Your goal:
Once you reach the line containing "The width and height of the screenshot is (1568, 721)." in the entries below, write out that line and each one after it down to the line containing "This screenshot has width=1084, height=453.", exactly and with nothing added.

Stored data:
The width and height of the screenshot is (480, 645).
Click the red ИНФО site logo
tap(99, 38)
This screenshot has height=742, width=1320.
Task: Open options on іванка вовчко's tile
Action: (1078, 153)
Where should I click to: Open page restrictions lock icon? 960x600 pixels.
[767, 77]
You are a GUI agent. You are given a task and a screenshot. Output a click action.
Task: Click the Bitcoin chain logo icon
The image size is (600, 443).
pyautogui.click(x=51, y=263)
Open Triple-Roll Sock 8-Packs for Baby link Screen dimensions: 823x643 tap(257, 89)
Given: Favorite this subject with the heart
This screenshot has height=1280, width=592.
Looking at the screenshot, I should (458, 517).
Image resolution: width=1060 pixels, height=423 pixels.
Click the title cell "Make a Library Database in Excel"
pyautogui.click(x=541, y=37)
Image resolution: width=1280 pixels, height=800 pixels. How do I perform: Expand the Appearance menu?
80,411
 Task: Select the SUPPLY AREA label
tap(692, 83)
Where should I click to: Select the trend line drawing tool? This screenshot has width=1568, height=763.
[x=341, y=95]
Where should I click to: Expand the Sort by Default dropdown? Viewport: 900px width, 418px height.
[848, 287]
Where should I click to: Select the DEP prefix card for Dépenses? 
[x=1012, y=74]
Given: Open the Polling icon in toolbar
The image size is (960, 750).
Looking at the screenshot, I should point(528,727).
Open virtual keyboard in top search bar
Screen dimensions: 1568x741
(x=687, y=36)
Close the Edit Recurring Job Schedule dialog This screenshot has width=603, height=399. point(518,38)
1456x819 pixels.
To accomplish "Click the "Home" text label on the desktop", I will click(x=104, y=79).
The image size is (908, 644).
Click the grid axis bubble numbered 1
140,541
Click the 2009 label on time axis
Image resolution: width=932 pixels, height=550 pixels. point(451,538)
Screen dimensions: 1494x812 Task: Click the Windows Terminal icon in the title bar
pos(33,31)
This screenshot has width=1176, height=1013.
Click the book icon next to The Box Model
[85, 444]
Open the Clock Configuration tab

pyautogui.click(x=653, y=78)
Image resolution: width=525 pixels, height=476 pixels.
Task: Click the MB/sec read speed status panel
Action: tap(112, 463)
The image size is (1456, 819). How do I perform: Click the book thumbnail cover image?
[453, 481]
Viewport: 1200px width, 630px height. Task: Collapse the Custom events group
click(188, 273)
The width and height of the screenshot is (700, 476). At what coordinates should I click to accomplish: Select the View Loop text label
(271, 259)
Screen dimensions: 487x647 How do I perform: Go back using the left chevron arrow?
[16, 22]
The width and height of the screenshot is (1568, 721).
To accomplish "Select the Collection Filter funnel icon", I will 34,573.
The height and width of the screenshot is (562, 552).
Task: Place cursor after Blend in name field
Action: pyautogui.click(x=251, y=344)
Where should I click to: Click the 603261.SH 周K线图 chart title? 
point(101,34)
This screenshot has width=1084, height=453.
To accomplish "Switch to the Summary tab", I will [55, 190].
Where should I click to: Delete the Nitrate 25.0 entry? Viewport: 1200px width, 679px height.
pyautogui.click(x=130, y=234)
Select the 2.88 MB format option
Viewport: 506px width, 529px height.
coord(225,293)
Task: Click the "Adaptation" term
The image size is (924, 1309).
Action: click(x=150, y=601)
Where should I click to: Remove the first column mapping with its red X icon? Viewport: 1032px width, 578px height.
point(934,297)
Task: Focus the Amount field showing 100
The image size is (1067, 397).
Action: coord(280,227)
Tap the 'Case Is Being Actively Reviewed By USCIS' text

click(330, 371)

Reply:
The width and height of the screenshot is (1568, 721).
To accomplish "Select the Collection Filter funnel icon", I will 34,573.
The height and width of the screenshot is (562, 552).
Task: Place cursor after Blend in name field
Action: pyautogui.click(x=251, y=344)
Where should I click to: Click the 603261.SH 周K线图 chart title? 
point(101,34)
This screenshot has width=1084, height=453.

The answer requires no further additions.